## [Source extract]
☆ ☆ ☆ ☆ ☆ ☆ ☆

All the status information for a batch is stored in the "ctrl" variable. This variable is passed to and modified by the custom torque functions. From the job submission Matlab, the ctrl variable is immediately available. To update ctrl and show the most recent Torque information, we use torque_job_status. For other instances of Matlab, use torque_job_list to get the ctrl structure. The most useful fields for the ctrl structure are:

error_maskVector which contains the error mask code for every job. It is not valid if the job has not completed or exited. 0 = no error, 1 = output file does not exist, 2 = corrupt output file, 3 = Failure in job's matlab code generally caused by an exception (i.e. "error" function being called) not being caught, 4 = non-conforming output in output file
job_statusVector which contains the torque job status for every job. 'Q' for queued, 'H' for hold, 'R' for running, 'E' for exiting, and 'C' for complete. Display using "char(ctrl.job_status)" function

Useful commands for debugging from Matlab:

  • torque_batch_list to see list of batches (only shows batches created in your gRadar.sched.data_location directory)
  • torque_cleanup to delete specific batches by hand
  • torque_compile compiles the worker_task.m function (a compile is required every time a change is made to the cluster task functions or their dependencies)
  • torque_exec_job to manually rerun specific jobs locally. For example to run batch_id 1, job_id's 2 and 3: torque_exec_job(torque_job_list([],1),[2 3]). If you already have the batch's ctrl structure, then torque_exec_job(ctrl,[2 3]). There are several modes that the job can be run in.
  • torque_hold to stop/start new jobs from running or to force the running script into a keyboard statement for debugging
  • torque_job_list to get the ctrl structure for a particular batch
  • torque_job_status to get the status of all jobs for a particular batch
  • torque_print to print all the information for a job out and to get the input and output arguments
  • torque_submit_batch is an example function for submitting a batch job (useful for running one off jobs on the cluster and testing the cluster interface)

Common Matlab debugging commands:

  torque_print(BATCH_ID,JOB_ID) % prints information about JOB_ID of BATCH_ID

  ctrl = torque_job_list([],BATCH_ID) % gets the ctrl structure (usually used by other matlab sessions besides submission session)
  torque_exec_job(ctrl,JOB_ID) % Execute job in local mode with no compiling
  % Fix things...
  torque_compile; % Recompile after fixes
  torque_exec_job(ctrl,JOB_ID,3) % Execute compiled version of job

  torque_hold(BATCH_ID,2) % To add hold which causes Matlab submission task to drop to debug prompt (and stop submitting jobs)
  torque_hold(BATCH_ID,3) % To remove hold so that dbcont will continue the Matlab submission task so it can start submitting jobs again

  % If in the keyboard prompt after torque_rerun runs out of retries:
  % * Look at ctrl.error_mask to see which jobs failed
  % * Use torque_print to see why they failed
  % * Use torque_exec_job to run them again and debug them
  % Once done debugging, just call "ctrl = torque_rerun(ctrl);" again (don't forget to compile and test compiled version!)
  % If for some reason you fall out of debug mode and lose your session, you can either:
  % 1) use torque_job_list to get the ctrl structure again and then call torque_rerun.
  %    This will only run the batch's jobs and not any subsequent code.
  % 2) Set "ctrl.rerun_only" to true and recall the function the submits the batch.
  %    Most function will then only recreate the outputs that do not already exist.

☆ ☆ ☆ ☆ ☆ ☆ ☆

## [What the exercise asks]
Continue the Torque batch debugging notes for Matlab, starting after their last line. The records that come next are separate material and are not part of the Torque batch debugging notes.

☆ ☆ ☆ ☆ ☆ ☆ ☆

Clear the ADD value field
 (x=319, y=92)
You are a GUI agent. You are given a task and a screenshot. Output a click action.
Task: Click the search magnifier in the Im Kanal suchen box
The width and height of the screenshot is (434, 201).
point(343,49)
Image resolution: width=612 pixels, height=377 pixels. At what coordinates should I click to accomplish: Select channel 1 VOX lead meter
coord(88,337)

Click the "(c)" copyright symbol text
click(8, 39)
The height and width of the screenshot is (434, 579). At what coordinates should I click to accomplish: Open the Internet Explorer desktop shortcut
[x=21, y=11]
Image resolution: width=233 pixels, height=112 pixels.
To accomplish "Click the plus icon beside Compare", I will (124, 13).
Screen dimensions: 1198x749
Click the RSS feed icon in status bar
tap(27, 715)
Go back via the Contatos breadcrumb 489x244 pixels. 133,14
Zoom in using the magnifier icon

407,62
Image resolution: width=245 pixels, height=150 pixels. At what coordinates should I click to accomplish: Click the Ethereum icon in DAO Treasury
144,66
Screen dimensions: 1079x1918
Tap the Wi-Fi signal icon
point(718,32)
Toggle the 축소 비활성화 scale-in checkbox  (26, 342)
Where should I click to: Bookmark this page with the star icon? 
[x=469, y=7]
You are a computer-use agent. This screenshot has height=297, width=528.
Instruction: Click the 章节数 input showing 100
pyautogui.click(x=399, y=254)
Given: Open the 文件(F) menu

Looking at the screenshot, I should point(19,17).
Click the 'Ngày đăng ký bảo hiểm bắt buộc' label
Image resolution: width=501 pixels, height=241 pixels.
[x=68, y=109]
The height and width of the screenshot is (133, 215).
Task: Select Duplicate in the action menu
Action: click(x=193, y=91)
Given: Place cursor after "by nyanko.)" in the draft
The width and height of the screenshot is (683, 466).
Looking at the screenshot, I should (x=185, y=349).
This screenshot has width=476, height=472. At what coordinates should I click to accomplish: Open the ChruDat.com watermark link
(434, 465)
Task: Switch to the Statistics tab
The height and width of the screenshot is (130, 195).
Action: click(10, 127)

☆ ☆ ☆ ☆ ☆ ☆ ☆

## [Response area]
  torque_cleanup('.*'); % Deletes all your batch jobs including those that are running
  torque_cleanup([2 3]); % Deletes batch jobs 2 and 3

Useful commands for debugging from Command Line Shell (bash):

  • pbsnodes, pbsnodes -l, pbsnodes -a, showq, qstat -q, qstat | grep jpaden, qstat -r, qdel, qdel 'all', checkjob TORQUE_JOB_ID, diagnose -q etc. You'll need these to see what other users are doing.

Two of the debugging commands (cleanup, hold), take a variety of inputs. You can specify a specific "ctrl" structure or you can provide a vector of numeric batch IDs, or you can specify a regular expression that operates on specific users (remember that '.*' is all users and not '*' because it uses regular expression syntax and not the usual wild characters).

Useful files for debugging (or use torque_print):

  • Watch stdout files in the batch directory, each job has its own stdout file (contains stdout outputs)
  • Watch error files in the batch directory, each job has its own error file (contains stderr outputs). Most errors show up in stdout, but some show up here.
  • In and out directories may also be helpful if you want to load the input or output arguments respectively for a particular job

Job Failures

If a job fails and gRadar.sched.stop_on_fail is true, then after all jobs have completed, the function should go into "keyboard" mode. You should view the "ctrl.error_mask" variable to look for jobs that have failed (any job with it's error mask set to non-zero). Then run torque_print(batch_id,job_id) to determine why the job failed. At IU, about 0.1% of jobs fail for a non-repeatable reason (e.g. File System Fails temporarily) and sometimes it is convenient to set stop_on_fail to false when running at IU so you don't have to worry about the keyboard mode stopping execution. However, this should generally only be done when you know that you have things working and that resubmission of the same job will probably succeed so you don't waste cluster resources running a broken job multiple times.

If for some reason, execution of a batch fails, you can set gRadar.sched.rerun_only to true and rerun the batch. For a compliant function, the function will monitor which outputs already exist and only submit jobs for missing outputs. Typically, rerun_only should be set to false because in rerun_only set to true mode the system does not remove temporary files so you'll have to remove temporary output files manually.

Often it is best to leave your gRadar.sched variables in the default state and use the run_master param_override functionality to set them to the non-default state in special cases only.

Running Interactively (for debugging)

Interactive mode lets you login to the cluster node with the environment setup in the same way it is when the job actually runs. This is helpful for debugging problems that have to do with running your code on the cluster nodes themselves.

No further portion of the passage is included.